I still cannot believe it, I still cannot acknowledge the reality that it has happened, that finally I am a little closer to my dreams.
I am officially a student who is going to pursue her masters.
It all seems like a beautiful emotion flowing within me. It doesn't look like a dream. Because, I don't want it to be like a dream. I want it to be real, something I can feel and oh! boy does that feel so good!
After all these years, all these days of lost confidence, lost patience, lost beliefs, I can finally look at myself with some respect. And, it is not for getting through in the school but it is more for not losing it all together. Yes! there have been times when I could not believe in myself, where I doubted every decision that I had made, and oh! there have been times when I wanted to just forget about this whole thing altogether.
But, in the end, trying does has its results.
And, I feel good about that trying. I feel good about not having lost the final string of hope, about trying one more time, and I feel happy about that.
When I saw my name on the result list, I vaguely remember the relief that hit me like a beautiful, warm wave touching my feet on a cold day. I hugged my sister and she hugged me and together we laughed, we cried, we stayed in silence.
This was not a dream.
We wiped the tears off our eyes but they just won't go away. We held each other, in silence and in sound, in calmness and in chaos. And, I wouldn't have had it any other way. I would not have wanted to share this moment with anyone else. It was only her who could have understood what I had been feeling, what I felt at that moment, and what I feel from now on... only her.

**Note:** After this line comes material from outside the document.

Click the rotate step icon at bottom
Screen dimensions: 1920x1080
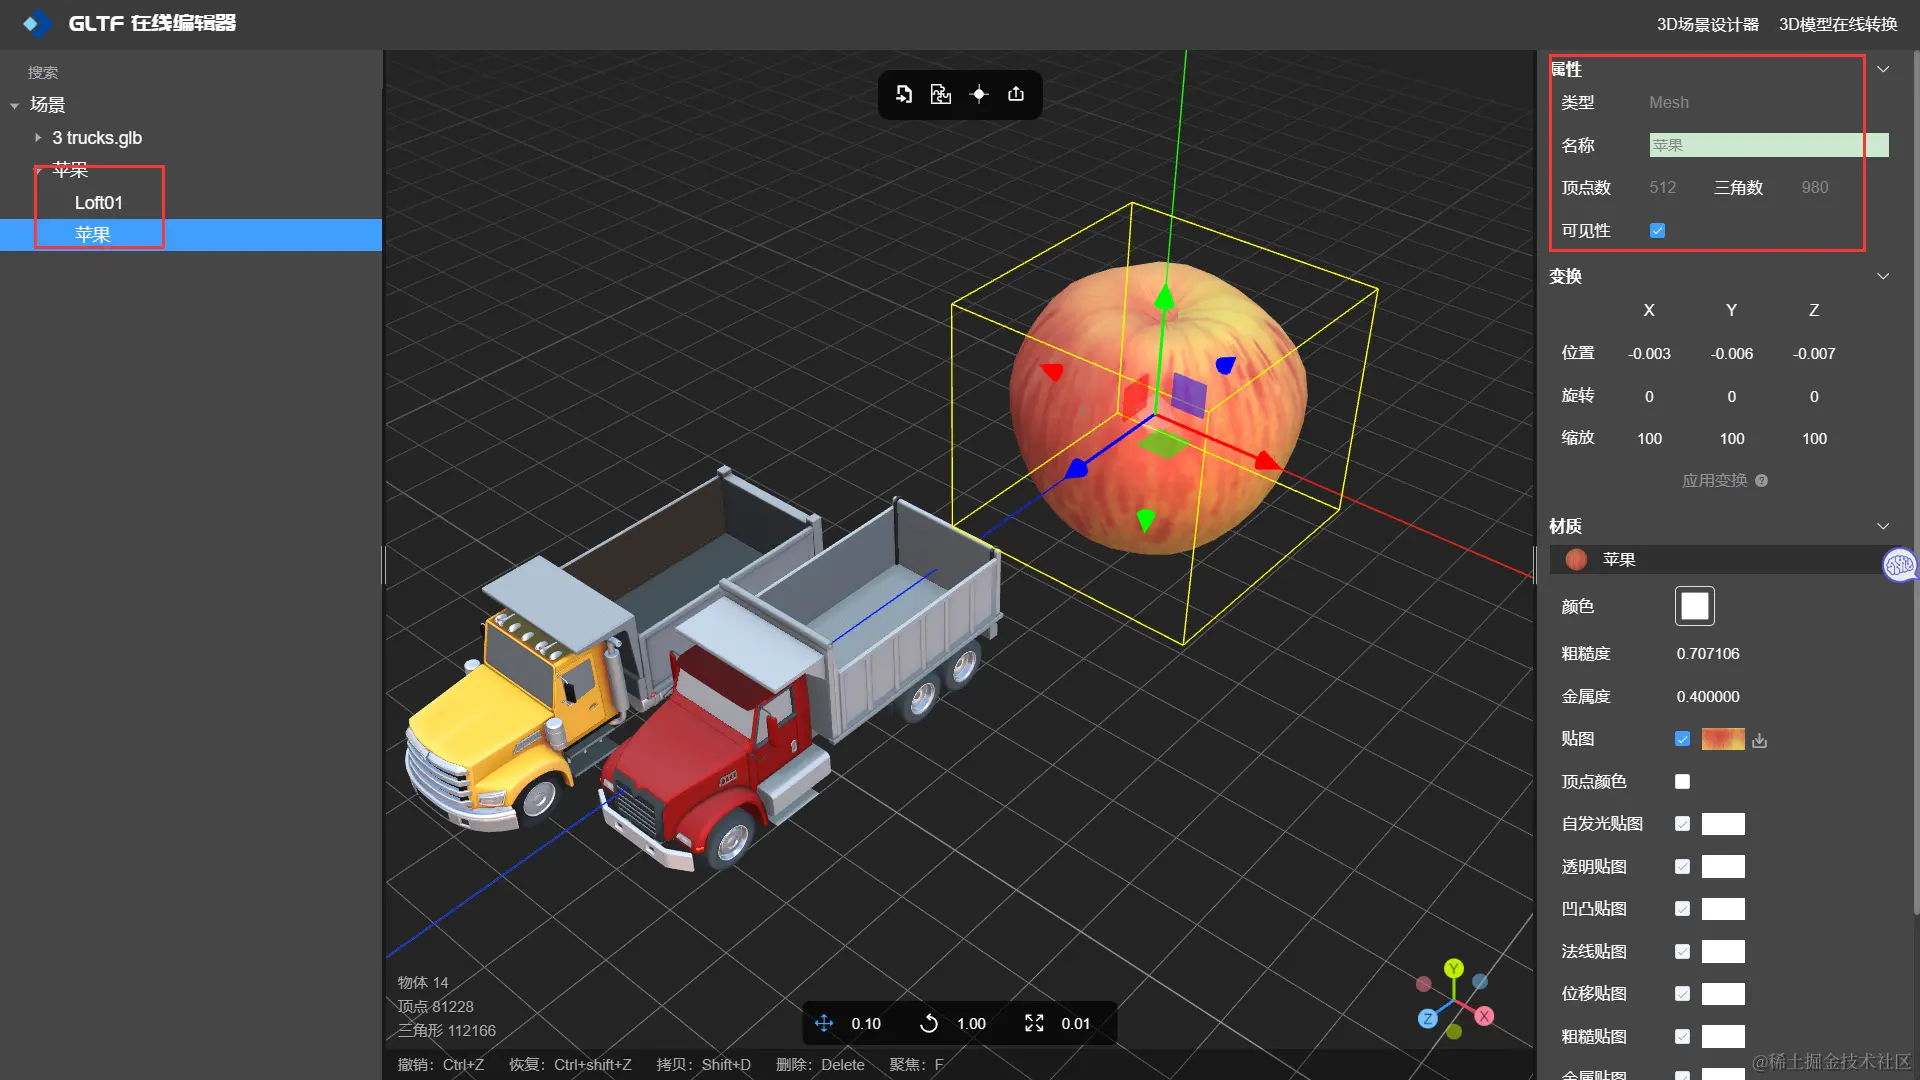click(x=929, y=1023)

This evening, I shared posts to my future daughter written by someone else and I was thinking whether I would no longer be able to write to her as my own, as her own. But, I guess we are not going anywhere. We are here. Together. In this moment. Tied by an invisible thread of hopes climbing high because I know, I am one step closer to her... walking towards her with a swollen heart full of excitement, anxiety, nervous energy, but mostly knowing that this is going to be good.

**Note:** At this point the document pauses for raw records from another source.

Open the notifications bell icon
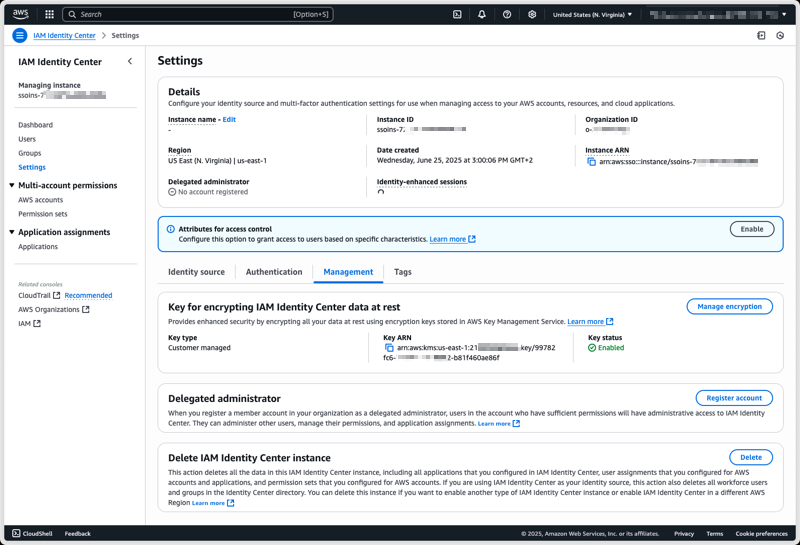The width and height of the screenshot is (800, 545). [482, 15]
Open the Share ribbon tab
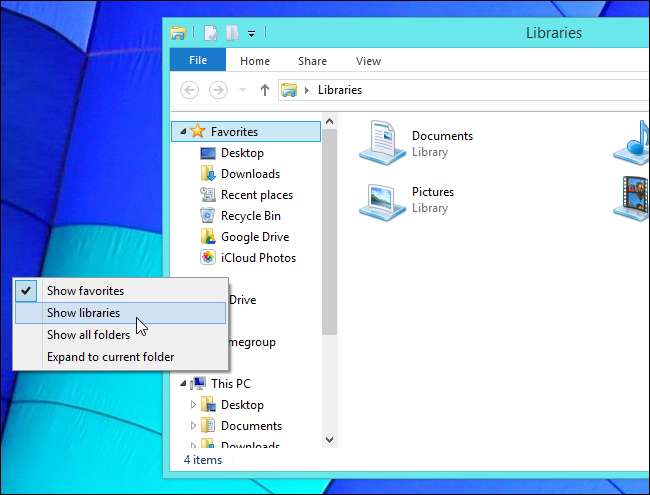This screenshot has height=495, width=650. 312,61
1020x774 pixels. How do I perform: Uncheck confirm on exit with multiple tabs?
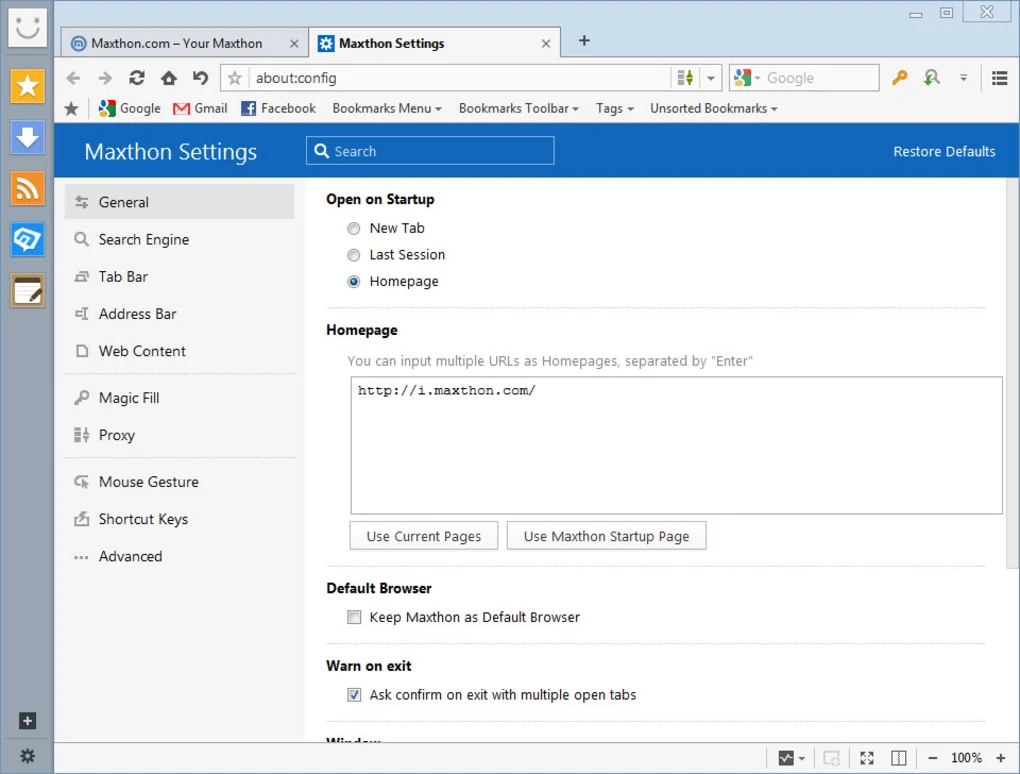(x=354, y=694)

From now on, it is going to be faith. Hope climbing a step higher. And, belief clipping those mocking words.
I am one with her tonight.
A seemingly familiar feeling of relief crowding my head and it feels like I am drunk in all that energy.
Happy. Calm. Content. In one piece- not in bits. But, together- as a whole.
With her.
I did it!
It's July fourth.
I have my independence today too, I guess.
From fear, from insecurity, from a lesser life.